- PASSAGE FOURNI:

################

Le Général Président est mort, l’armée a pris le pouvoir en République de Guinée. Pour nous autres qui ne sommes pas habitués à la présence militaire dans la gestion des affaires publiques, l’information intrigue. La communauté internationale condamne. En fins défenseurs de la démocratie, les puissances occidentales s’érigent contre la junte militaire au pouvoir. La Guinée est à nouveau sous les projecteurs. C’est le début d’une nouvelle histoire à laquelle je me propose d’assister.

 

Le Novotel où je séjourne pour la circonstance s’est vite transformé en centre d’affaires. Ici on rencontre tout le monde : ministres, hommes d’affaires venus d’ailleurs, Guinéens influents, personnes privilégiées. L’Etat est désormais dans la rue. Les contrats et négociations se font sur le parterre du Novotel. Il n’y a qu’à se mettre au bord de la piscine pour entendre des hommes d’Etat clamer leur puissance. « Je vais le détruire… de la même manière que j’ai cassé l’autre… laisser le avec moi, vous verrez… ». Même s’il n’est pas ici important de préciser l’identité de l’autorité qui tenait ce discours, on peut dores et déjà se rendre compte qu’une nouvelle catégorie de personnes entend prendre sa revanche sur une autre.

################

- ENTRÉES ENREGISTRÉES:
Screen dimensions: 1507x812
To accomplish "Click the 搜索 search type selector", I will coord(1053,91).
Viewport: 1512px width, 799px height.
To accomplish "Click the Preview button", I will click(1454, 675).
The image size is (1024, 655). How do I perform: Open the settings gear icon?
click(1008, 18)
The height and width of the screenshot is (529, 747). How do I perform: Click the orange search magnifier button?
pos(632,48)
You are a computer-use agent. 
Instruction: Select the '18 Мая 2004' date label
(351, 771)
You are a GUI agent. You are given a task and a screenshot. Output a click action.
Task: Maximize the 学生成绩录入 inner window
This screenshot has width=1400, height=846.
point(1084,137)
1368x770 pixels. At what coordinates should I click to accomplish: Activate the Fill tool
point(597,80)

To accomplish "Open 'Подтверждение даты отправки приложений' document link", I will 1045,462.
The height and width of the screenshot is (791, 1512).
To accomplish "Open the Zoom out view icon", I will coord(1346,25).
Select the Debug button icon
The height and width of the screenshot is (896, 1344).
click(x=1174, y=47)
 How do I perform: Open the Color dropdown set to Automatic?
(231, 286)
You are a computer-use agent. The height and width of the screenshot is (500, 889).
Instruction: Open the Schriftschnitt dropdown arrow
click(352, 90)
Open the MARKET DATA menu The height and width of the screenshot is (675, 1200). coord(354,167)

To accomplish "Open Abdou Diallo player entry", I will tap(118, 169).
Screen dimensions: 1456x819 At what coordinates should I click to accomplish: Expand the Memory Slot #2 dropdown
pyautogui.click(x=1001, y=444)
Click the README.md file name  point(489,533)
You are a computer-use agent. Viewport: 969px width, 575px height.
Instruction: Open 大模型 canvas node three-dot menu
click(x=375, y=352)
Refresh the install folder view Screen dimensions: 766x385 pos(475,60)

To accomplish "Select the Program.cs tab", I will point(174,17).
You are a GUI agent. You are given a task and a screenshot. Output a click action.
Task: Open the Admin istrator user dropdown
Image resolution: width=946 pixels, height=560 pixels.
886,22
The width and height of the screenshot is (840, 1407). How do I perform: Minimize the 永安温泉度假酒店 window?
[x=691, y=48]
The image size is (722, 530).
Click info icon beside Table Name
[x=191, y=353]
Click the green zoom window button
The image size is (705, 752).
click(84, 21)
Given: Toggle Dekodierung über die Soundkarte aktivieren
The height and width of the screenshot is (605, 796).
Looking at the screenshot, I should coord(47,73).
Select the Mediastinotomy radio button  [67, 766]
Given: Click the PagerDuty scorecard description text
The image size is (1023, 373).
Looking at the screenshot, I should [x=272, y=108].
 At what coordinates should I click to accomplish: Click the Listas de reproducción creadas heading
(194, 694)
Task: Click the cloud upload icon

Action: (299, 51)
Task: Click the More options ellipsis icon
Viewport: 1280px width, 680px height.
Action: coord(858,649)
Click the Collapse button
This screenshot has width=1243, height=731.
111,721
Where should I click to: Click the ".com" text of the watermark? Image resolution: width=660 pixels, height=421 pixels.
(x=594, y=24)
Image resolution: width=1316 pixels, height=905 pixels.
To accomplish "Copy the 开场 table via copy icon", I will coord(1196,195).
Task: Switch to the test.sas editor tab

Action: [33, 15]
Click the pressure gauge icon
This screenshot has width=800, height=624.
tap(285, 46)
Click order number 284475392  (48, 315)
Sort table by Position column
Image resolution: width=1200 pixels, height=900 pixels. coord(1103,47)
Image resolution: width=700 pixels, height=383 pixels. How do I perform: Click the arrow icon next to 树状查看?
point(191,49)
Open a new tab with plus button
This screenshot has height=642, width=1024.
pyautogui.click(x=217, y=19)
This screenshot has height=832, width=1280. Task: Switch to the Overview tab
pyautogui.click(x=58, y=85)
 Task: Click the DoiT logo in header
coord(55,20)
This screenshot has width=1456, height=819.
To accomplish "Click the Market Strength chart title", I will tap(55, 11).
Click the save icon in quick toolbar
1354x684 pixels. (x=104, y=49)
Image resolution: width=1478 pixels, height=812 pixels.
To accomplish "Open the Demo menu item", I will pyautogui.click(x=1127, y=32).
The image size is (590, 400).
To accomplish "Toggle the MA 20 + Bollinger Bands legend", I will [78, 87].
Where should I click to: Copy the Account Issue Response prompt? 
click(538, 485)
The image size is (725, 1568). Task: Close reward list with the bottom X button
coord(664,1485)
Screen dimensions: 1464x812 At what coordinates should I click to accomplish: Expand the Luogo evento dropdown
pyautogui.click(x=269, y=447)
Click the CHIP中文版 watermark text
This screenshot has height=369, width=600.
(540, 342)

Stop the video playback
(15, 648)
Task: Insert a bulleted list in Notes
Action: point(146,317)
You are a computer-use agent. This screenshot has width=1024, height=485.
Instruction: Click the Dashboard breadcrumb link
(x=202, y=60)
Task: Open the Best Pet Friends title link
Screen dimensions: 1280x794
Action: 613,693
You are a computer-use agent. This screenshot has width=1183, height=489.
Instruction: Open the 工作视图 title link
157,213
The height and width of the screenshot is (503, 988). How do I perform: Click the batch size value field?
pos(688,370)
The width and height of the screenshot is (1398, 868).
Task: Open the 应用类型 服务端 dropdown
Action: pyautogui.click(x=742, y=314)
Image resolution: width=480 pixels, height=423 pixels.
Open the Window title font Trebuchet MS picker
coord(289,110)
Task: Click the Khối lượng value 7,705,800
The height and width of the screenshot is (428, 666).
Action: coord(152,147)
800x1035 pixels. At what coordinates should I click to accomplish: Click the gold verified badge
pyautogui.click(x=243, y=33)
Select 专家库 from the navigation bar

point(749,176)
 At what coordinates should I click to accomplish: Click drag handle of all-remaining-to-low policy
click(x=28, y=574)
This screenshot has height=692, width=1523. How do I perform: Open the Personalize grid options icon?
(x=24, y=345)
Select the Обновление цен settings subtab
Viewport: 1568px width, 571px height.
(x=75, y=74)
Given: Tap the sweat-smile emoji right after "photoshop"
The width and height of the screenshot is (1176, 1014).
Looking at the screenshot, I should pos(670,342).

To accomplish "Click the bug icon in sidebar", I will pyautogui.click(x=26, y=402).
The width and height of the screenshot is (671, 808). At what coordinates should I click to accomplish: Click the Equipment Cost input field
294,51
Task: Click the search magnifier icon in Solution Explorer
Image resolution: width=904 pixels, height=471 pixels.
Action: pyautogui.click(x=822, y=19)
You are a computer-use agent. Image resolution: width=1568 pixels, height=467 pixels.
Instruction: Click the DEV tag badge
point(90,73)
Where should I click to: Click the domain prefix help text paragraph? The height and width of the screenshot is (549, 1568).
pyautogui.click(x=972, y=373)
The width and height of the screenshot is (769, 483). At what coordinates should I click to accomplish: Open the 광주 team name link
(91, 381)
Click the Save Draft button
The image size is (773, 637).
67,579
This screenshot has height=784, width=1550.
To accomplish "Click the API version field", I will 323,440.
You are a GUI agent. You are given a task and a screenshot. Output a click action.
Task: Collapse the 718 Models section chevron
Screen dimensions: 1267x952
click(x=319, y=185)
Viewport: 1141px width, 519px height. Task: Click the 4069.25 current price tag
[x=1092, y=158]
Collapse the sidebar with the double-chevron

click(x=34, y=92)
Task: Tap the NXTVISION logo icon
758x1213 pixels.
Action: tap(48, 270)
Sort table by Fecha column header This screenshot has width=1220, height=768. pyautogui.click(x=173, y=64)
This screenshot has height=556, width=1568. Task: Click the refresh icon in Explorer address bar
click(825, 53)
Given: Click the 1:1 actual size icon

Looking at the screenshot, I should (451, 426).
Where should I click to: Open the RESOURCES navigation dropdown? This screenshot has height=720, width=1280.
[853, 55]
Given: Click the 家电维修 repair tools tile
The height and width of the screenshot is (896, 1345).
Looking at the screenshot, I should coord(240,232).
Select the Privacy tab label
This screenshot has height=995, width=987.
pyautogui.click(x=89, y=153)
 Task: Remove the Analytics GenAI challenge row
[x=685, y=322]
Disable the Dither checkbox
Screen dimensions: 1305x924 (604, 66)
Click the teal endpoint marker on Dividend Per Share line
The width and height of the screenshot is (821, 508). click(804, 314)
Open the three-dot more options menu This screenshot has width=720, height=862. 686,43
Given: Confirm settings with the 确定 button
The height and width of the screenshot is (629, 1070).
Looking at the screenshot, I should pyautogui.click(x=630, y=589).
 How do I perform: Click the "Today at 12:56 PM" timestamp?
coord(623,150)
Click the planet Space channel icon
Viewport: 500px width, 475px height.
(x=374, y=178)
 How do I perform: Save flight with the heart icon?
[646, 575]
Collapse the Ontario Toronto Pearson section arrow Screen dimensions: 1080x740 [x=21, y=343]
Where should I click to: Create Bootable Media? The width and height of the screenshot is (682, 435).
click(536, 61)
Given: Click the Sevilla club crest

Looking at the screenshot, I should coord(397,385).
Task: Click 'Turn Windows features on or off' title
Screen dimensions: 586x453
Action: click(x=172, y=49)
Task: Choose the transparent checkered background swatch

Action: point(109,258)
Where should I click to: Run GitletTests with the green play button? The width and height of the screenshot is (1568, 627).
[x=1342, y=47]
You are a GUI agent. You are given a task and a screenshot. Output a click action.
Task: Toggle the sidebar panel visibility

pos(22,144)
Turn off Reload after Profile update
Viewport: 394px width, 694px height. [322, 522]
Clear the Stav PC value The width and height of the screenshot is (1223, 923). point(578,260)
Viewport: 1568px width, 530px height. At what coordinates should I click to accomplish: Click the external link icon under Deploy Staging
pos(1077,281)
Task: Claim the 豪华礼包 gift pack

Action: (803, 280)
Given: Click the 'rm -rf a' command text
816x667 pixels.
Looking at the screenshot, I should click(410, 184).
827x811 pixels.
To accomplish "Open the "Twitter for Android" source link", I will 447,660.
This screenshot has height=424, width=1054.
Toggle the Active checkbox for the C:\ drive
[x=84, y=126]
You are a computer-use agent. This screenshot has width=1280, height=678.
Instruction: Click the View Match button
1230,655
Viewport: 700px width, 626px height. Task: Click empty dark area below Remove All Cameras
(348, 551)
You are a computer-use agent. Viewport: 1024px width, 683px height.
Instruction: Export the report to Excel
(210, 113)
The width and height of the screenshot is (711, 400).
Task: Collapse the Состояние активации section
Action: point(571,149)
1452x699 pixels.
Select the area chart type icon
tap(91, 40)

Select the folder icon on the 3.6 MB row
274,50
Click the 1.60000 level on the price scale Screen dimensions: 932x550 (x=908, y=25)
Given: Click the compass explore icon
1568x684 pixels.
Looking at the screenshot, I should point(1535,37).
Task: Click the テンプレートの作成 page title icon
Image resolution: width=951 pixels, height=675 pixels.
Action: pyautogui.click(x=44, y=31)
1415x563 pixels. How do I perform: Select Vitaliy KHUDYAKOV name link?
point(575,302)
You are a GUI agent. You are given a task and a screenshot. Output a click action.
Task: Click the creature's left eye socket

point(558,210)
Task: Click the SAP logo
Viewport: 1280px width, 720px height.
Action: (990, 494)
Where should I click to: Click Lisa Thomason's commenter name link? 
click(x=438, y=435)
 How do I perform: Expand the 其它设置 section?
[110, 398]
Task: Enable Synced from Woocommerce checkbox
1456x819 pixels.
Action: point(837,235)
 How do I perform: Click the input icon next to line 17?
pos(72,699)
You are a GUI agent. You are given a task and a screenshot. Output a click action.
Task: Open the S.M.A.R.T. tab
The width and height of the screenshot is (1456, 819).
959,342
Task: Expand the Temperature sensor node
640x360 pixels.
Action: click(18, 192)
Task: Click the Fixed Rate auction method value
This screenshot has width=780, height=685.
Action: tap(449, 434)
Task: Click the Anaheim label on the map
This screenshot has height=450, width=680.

################

- CONSIGNE DONNÉE 1:
Selon le passage fourni, quelles catégories de personnes rencontre-t-on au Novotel ? Donnez-les toutes.
- CONSIGNE DONNÉE 2:
D'après le passage fourni, où se font les contrats et les négociations ?

- RÉPONSE COMPLÈTE 1:
- Ministres
- Hommes d'affaires venus d'ailleurs
- Guinéens influents
- Personnes privilégiées

- RÉPONSE COMPLÈTE 2:
Sur le parterre du Novotel.